13. 骨髄細胞、特に樹状細胞及び/又はマクロファージによる食作用能の上昇が疾患又は障害を改善又は予防する、疾患又は障害、特にヒト疾患又はヒト障害の予防及び/又は処置における使用のための、請求項1から8のいずれか一項に記載の抗体若しくはその抗原結合断片若しくはそのミメティック、又は請求項9に記載の核酸分子若しくは核酸分子の組合せ、又は請求項10に記載の医薬組成物、又は請求項11に記載の組合せ。
14. 患者における食作用の誘導が疾患又は状態を改善又は予防する、疾患又は状態の処置における使用のための、請求項1から8のいずれか一項に記載の抗体若しくはその抗原結合断片若しくはそのミメティック、又は請求項9に記載の核酸分子若しくは核酸分子の組合せ、又は請求項10に記載の医薬組成物、又は請求項11に記載の組合せ。

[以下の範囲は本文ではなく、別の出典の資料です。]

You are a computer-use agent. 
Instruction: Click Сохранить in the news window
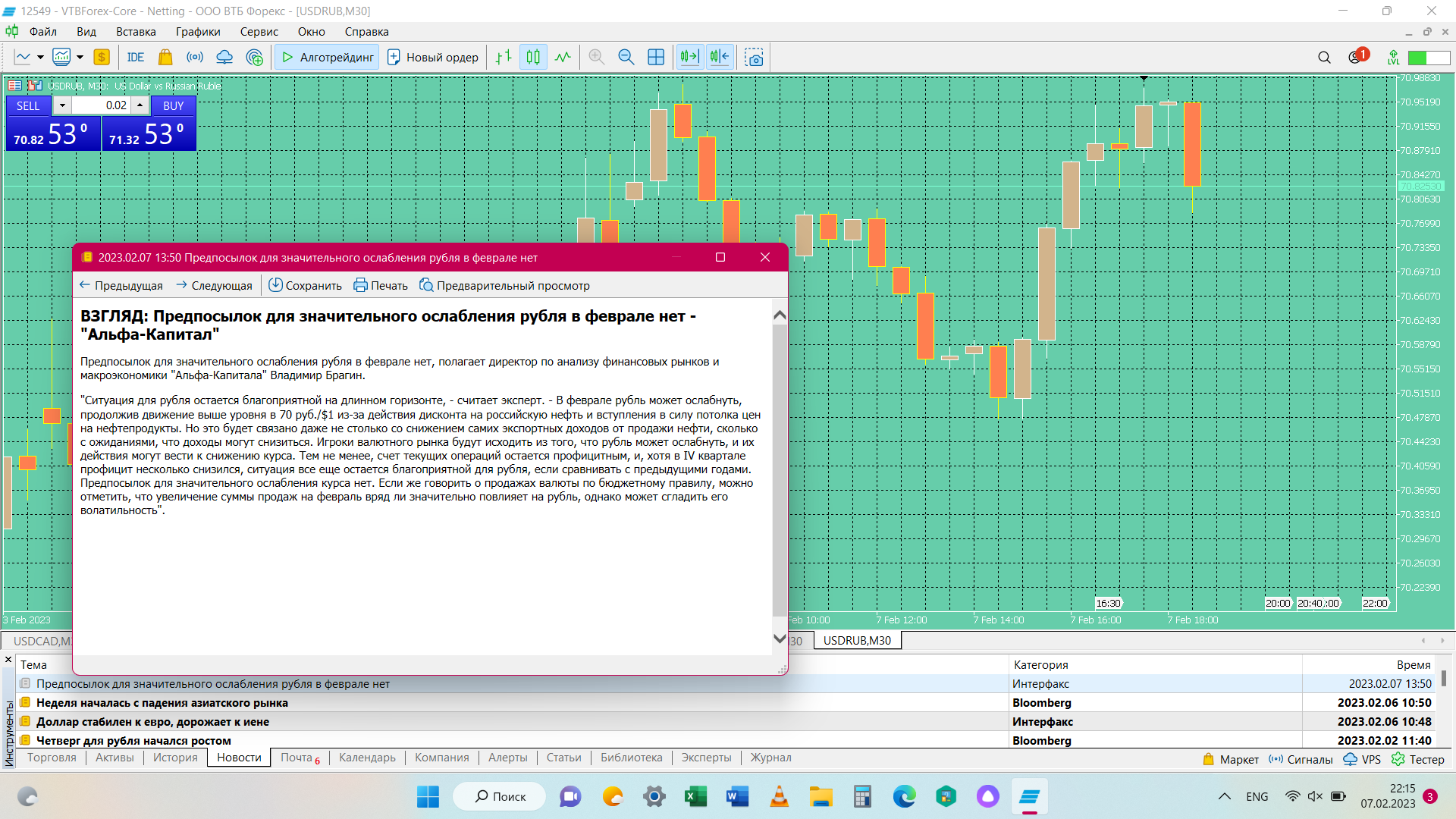click(306, 286)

15. がん、特に、液性がん又は固形がん、特に、リンパ腫、結腸直腸がん、中皮腫又は肝臓癌、炎症性疾患、慢性感染症、又は、敗血症を有する患者の処置のための、請求項1から8のいずれか一項に記載の抗体若しくはその抗原結合断片若しくはそのミメティック、又は請求項9に記載の核酸分子若しくは核酸分子の組合せ、又は請求項10に記載の医薬組成物、又は請求項11に記載の組合せ。
16. 化学療法剤、放射線療法剤、免疫療法剤(例えば、腫瘍標的化モノクローナル抗体)、細胞療法剤(例えば、CAR-T細胞)、免疫抑制剤、アポトーシス促進剤、抗生物質、標的がん療法、及び/又はプロバイオティクスを含む第1の医薬を、特に、同時の、別個の、又は連続的な投与のために、必要とする患者へ投与する併用療法における使用のための、請求項1から8のいずれか一項に記載の抗体若しくはその抗原結合断片若しくはそのミメティック、又は請求項9に記載の核酸分子若しくは核酸分子の組合せ、又は請求項10に記載の医薬組成物、又は請求項11に記載の組合せ。